- [Text under study]
-- Opening Marker --
Opinion

Economics’ political and social disconnect 

Arun Maira | Updated on: Jun 16, 2022
The economy should take a more compassionate route to growth

The economy should take a more compassionate route to growth | Photo Credit: z_wei

For equitable and sustainable global growth, we need an industrial policy that nurtures weaker producers

NATO is on over-drive to save the world from autocracy and spread democracy around the world. The global trade system has collapsed as collateral damage of the US-led financial and trade sanctions to punish Russia. Developing countries, who had been previously persuaded by Western economists to eschew ‘protection’ and open their borders to financial flows and trade, are being persuaded to tighten their belts to save the US-led regime of global governance.

The US war against Russia had supposedly ended with the collapse of the Soviet Union. Ideological conflict had presumably ended too with the victory of democracy over totalitarianism and the victory of free markets over State interventions in economies. Ideological wars have resumed. Developing countries have noticed that the emperor is not wearing any clothes. The hypocrisy of the war in Ukraine, and about Ukraine, to defend principles of democracy and free markets is clear.

Democracy is in peril within the US, the putative leader of the global drive for democracy. Recent surveys reveal that most US citizens are dismayed with the inability of political parties and elected assemblies, and independent courts too, to stop internal civil wars about fundamental rights, such as citizens’ rights to bear arms to defend themselves against fellow citizens which are enshrined in their Constitution. The last President of the US may face charges of sedition for inciting an armed insurrection.

Might is right

The core principle of democracy is equal rights of rich and poor, and the powerful and weak, to shape the rules by which they will be governed. International governance was never democratic. It has always been run on the principle of might is right.
-- Closing Marker --
- [Record set]
-- Opening Marker --
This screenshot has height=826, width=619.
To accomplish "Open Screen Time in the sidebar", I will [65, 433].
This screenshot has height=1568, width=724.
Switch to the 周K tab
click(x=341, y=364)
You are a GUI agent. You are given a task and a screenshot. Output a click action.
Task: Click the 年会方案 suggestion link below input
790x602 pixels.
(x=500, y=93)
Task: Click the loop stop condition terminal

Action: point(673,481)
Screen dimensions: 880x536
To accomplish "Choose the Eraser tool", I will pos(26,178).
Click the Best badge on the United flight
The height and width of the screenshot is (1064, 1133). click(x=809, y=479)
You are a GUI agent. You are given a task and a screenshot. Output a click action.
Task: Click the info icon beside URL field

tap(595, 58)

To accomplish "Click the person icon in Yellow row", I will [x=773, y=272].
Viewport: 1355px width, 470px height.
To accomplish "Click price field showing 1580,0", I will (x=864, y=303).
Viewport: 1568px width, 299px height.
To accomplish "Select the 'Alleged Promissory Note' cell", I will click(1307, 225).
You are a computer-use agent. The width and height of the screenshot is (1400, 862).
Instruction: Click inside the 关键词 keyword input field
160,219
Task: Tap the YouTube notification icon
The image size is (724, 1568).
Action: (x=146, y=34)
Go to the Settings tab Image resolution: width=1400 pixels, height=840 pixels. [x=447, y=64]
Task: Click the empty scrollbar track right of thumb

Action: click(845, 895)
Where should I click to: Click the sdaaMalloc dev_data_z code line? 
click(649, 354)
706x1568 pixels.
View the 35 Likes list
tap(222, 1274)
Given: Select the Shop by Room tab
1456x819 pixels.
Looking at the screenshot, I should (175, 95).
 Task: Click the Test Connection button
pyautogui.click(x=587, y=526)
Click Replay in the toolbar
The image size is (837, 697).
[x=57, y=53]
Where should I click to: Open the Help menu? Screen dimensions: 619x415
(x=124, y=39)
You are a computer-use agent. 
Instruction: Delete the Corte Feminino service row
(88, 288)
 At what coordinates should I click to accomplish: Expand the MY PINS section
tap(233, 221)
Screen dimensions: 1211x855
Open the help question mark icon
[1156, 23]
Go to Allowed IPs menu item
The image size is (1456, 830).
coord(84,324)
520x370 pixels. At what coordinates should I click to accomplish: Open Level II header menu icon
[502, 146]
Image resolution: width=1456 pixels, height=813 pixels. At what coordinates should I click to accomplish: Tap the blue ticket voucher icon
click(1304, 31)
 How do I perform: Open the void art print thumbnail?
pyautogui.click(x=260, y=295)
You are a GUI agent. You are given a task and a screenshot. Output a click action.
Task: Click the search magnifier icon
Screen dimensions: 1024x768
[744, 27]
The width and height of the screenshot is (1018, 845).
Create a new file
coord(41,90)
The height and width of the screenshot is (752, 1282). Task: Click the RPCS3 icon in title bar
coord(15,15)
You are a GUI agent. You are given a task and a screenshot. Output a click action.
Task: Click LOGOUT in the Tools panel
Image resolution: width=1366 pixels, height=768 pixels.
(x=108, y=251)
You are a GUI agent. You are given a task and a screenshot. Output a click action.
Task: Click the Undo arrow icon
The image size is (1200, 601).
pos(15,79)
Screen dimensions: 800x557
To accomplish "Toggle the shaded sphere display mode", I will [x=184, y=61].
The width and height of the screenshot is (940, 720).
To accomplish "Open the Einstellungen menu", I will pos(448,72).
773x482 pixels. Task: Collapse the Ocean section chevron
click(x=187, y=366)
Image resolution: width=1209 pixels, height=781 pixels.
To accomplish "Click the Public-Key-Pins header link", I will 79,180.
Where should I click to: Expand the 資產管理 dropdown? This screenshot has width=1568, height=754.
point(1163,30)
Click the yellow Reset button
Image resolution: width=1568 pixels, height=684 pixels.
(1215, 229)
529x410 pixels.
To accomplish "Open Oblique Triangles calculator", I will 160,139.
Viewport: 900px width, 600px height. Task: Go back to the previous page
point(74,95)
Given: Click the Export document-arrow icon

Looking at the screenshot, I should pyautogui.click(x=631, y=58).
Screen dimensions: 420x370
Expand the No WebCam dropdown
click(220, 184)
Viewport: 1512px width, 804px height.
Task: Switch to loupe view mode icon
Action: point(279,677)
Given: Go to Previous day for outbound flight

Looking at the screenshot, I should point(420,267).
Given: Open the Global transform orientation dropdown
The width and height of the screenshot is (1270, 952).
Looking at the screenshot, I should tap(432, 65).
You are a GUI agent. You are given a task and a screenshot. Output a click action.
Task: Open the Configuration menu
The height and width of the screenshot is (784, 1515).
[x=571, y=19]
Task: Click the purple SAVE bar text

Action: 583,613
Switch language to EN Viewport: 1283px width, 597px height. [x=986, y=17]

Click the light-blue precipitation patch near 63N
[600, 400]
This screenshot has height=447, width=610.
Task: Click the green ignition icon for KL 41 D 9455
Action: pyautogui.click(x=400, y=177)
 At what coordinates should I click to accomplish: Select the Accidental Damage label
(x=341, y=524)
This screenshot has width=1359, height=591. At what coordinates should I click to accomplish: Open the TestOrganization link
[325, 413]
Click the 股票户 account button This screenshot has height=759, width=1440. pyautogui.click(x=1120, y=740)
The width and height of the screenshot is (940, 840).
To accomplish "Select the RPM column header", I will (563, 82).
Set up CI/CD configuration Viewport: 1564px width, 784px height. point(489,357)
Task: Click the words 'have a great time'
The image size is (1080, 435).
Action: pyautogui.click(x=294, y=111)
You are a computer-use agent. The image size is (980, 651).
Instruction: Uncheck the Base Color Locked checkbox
-- Closing Marker --
- [Problem requirements]
Summarize the opinion piece on economics' political and social disconnect in two sentences.

- [Completed task]
The global trade system has collapsed as collateral damage of US-led sanctions on Russia, and developing countries once persuaded to open their borders are now pressed to tighten their belts. They see hypocrisy in the war in Ukraine, fought in the name of democracy and free markets, while democracy is in peril within the US itself and international governance has always run on the principle that might is right.